Panic scratched at her throat. ‘Helena, don’t! You’ll lose—’

‘I have to. I have to put things right. I’ve hurt so many people.’

Kate’s heart ached to hear the pain in her best friend’s voice. ‘You haven’t. You tried so hard to do the right thing and it was for the best of reasons. I’m the one who’s screwed everything up.’

‘What happened was inevitable. You and Leander are meant to be together.’

She had to summon every ounce of courage to whisper the admission, ‘It’s over.’

There was silence down the phone then, ‘Oh, my love, I’m sorry.’

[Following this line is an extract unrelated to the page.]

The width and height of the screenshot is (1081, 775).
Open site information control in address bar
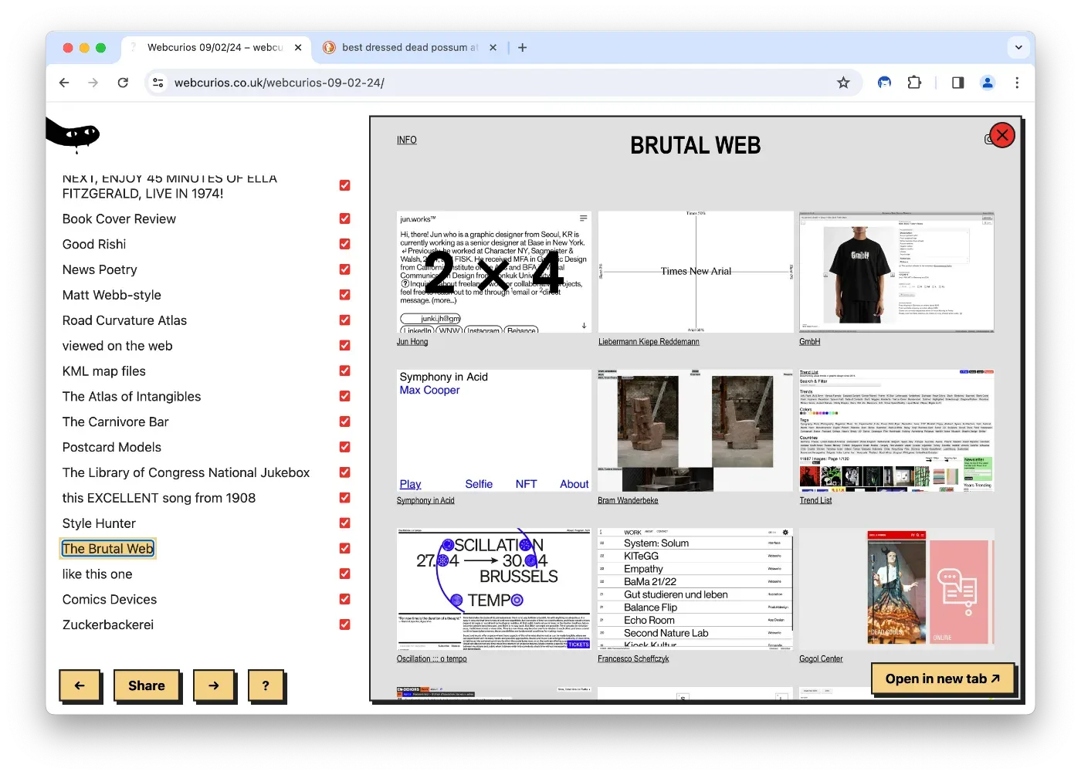158,83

Something in the way Helena said this sparked an understanding in Kate that made the ache in her heart sharpen acutely. ‘Oh, Helena. Did it happen for you as well?’

A barely audible, ‘Yes. And it’s over too. I wasn’t enough for him.’

Kate closed her eyes and sighed, wishing with all her aching heart that she could magic herself to Greece and tightly embrace the woman who was as good as a sister to her.

‘Helena?’ she said into the silence.

‘I’m here.’

‘Were the Liassidis twins born unfeeling bastards or is it something they cultivated individually as they got older?’

Helena’s surprised snort of laughter triggered Kate’s own laughter and though the laughter from them both was laced with a huge dollop of pain, Kate felt the better for it.

‘You know what, when all this is sorted I’m going to take you up on your offer and fly out to Borneo...’ A touch of alarm came into Helena’s voice. ‘Tell me you’re still going.’

Kate sighed heavily. What else could she do? Throw away her life’s plans for a selfish man who didn’t want her love? ‘I’m still going, and it would be the best thing ever to have you come see me there.’

‘I’m not going to kiss any orangutans,’ Helena warned.

‘Good, because that’s my job, remember?’

The silence after the next bout of laughter had a poignancy to it. It was time to say goodbye and face their individual demons.

‘Are you sure you want to do this?’ Kate asked.

‘No, but I have to.’

‘I wish I could be there to hold your hand through it.’

‘I wish you could be too. Have a safe flight to Borneo.’

‘I will.’ She closed her eyes and said goodbye in their own language. ‘Loves ya.’

‘Loves ya too.’

The call ended, Kate finally got out of the car and climbed the steps onto the jet that would fly her away from Leander.

Taking her seat, she breathed in deeply and looked out of the window. The sun had fully risen and she welcomed its soft golden rays on her face. It gave her the strength she needed to make one last communication with Leander.